**Data supplied**
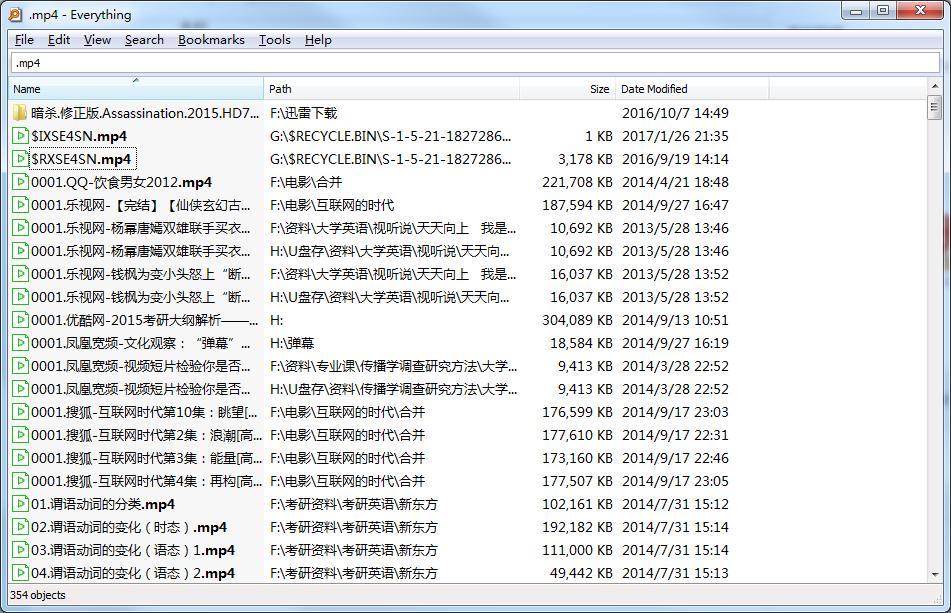Open the Search menu
Image resolution: width=951 pixels, height=613 pixels.
143,40
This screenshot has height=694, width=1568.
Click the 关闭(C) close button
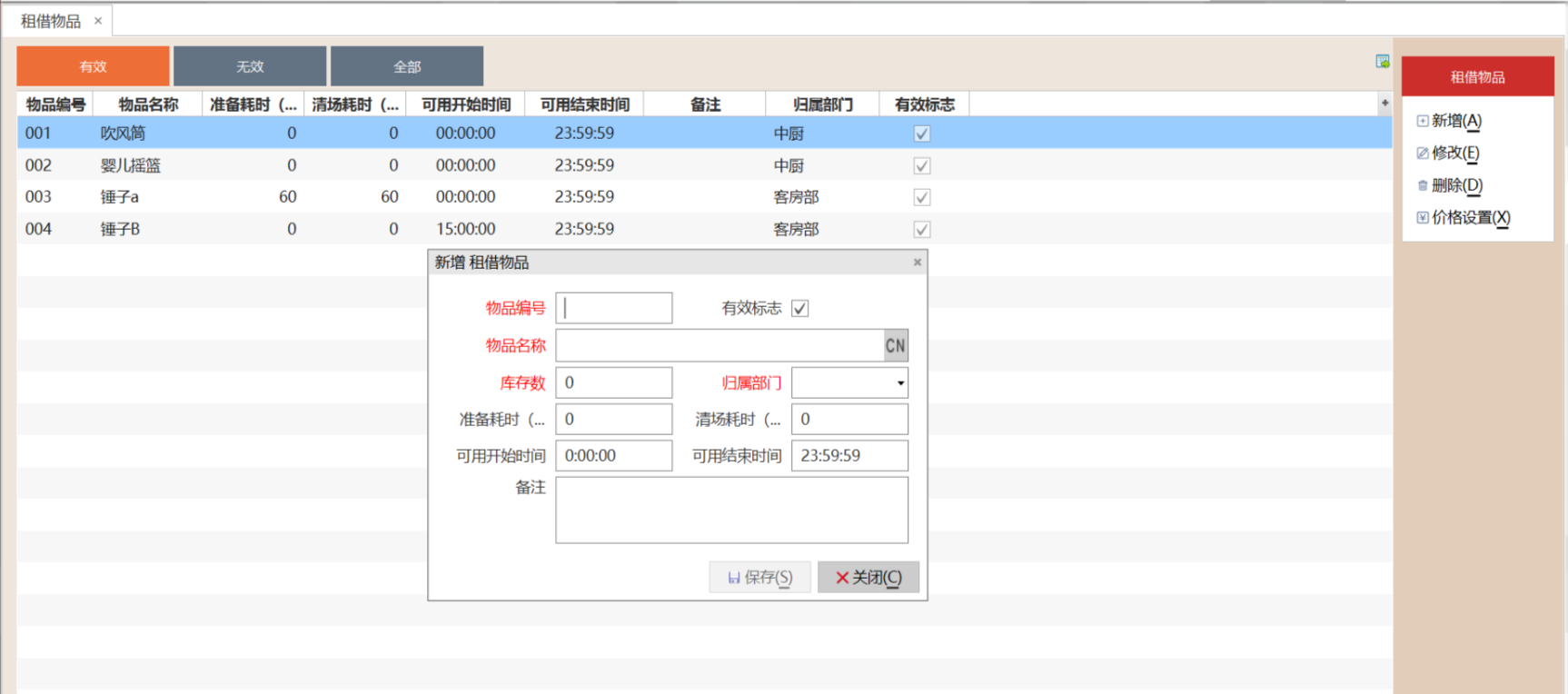point(868,578)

**Exercise objective**
Pull out every line of text from the entries above and reproduce each one word for word. Leave the pictures out of your answer.

**Finished exercise**
Open the Search menu
Image resolution: width=951 pixels, height=613 pixels.
143,40
This screenshot has height=694, width=1568.
Click the 关闭(C) close button
point(868,578)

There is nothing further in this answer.